The past four years have hardly been a joyride for many of the nation’s homeowners.

But the economic suffering brought on by the housing bust has hit communities across America in vastly different ways, with some markets still ailing and others healthy, according to a new analysis released Monday by the research firm RealtyTrac.

The company looked at how housing markets in 919 counties across the country have fared since 2008, based on such factors as changes in home prices, unemployment rates and foreclosure activity. The result: 65 percent of those communities were worse off than they were in 2008.

“A house often represents a homeowner’s biggest asset — or liability,” the RealtyTrac report stated. “Unfortunately many houses fall into the liability column for U.S. homeowners.”

The list of worse-off communities include places such as Cook County in Illinois (home to Chicago), where home prices have fallen nearly 20 percent, unemployment has risen and the inventory of foreclosures has soared. Areas around Atlanta, Tucson and Salt Late City also have suffered overall declines during the past four years.

Not surprisingly, the Washington area has fared better than most places. Specifically, the RealtyTrac report cites Fairfax County as a bright spot because house prices have increases slightly, while foreclosure starts and foreclosure inventories have fallen.

The report shows that counties where home prices have declined from four years ago have seen an average price drop of $69,000. Counties where prices have risen have seen an average price increase of $49,000.

In addition, RealtyTrac noted that counties won by Republican nominee John McCain in 2008 have fared slightly better than those won by President Obama — 29 percent of the GOP-voting counties studied showed increases in home prices during the past four years, compared with 26 percent of Democratic-voting counties.

While Monday’s RealtyTrac report offers another interesting glimpse at how different housing markets have fared in recent years, it’s unlikely by itself to provide much insight how housing issues will affect the outcome of the coming election.

Housing represents a significant part of the economy — not to mention one of the main drags on growth in recent years — and the most tangible, personal investment for many Americans. But house prices and foreclosure trends are simply one factor in a much broader economic picture that voters are likely consider when placing their ballots on Nov. 6. Tax reform, energy policy, approaches to national debt — all are prominent campaign issues.

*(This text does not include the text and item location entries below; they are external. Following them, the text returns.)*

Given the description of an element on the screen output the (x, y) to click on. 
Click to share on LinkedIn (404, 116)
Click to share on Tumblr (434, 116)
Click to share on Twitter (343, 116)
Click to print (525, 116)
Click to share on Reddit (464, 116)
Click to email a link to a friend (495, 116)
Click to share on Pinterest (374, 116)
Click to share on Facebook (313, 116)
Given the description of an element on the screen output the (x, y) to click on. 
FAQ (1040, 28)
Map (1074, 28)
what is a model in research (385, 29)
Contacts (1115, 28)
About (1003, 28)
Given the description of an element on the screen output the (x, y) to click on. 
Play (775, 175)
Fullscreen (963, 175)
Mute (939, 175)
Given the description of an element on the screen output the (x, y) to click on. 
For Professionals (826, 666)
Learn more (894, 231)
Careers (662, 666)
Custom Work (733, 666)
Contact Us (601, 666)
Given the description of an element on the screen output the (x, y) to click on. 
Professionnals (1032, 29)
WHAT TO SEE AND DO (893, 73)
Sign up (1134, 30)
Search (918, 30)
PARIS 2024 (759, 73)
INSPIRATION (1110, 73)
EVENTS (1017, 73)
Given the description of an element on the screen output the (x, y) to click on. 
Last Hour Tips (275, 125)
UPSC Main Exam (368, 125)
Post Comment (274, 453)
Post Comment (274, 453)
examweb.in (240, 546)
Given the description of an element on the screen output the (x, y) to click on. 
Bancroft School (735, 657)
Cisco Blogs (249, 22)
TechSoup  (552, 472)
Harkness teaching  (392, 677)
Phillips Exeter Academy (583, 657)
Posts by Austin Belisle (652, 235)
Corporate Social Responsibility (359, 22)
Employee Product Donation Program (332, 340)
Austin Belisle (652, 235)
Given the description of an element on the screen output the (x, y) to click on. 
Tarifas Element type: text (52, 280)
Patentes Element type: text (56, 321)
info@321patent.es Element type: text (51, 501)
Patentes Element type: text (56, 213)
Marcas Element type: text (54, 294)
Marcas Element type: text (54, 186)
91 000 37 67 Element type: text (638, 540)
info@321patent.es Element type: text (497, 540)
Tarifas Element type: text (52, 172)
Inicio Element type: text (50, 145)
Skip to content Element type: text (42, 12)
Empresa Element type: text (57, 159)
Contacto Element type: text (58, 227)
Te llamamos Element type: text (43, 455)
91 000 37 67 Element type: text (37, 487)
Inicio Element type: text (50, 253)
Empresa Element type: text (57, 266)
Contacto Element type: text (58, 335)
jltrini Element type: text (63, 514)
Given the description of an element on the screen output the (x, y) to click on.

In addition, whatever the data says about the housing market over the past four years, what actually matters to the voters might come down to a question of perspective and momentum.

On the one hand, when Obama was elected in 2008, the housing boom was already becoming the biggest housing bust in generations. On the other, critic’s say the administration’s efforts during Obama’s first term haven’t been nearly enough to repair the damage caused by that collapse.

The president has argued that the situation could have been much worse without the array of efforts he took to aid struggling homeowners, including helping more people refinance their loans and forging a major settlement with the big banks. And over the past year there has been marked improvement, with prices stabilizing in many markets and homebuilders ramping up construction again.

Neither candidate has done much talking about the housing conundrum on the campaign trail. But whether voters around the country believe the housing market is headed toward better days or still mired in its post-bubble slump could influence which box they check in the voting booth.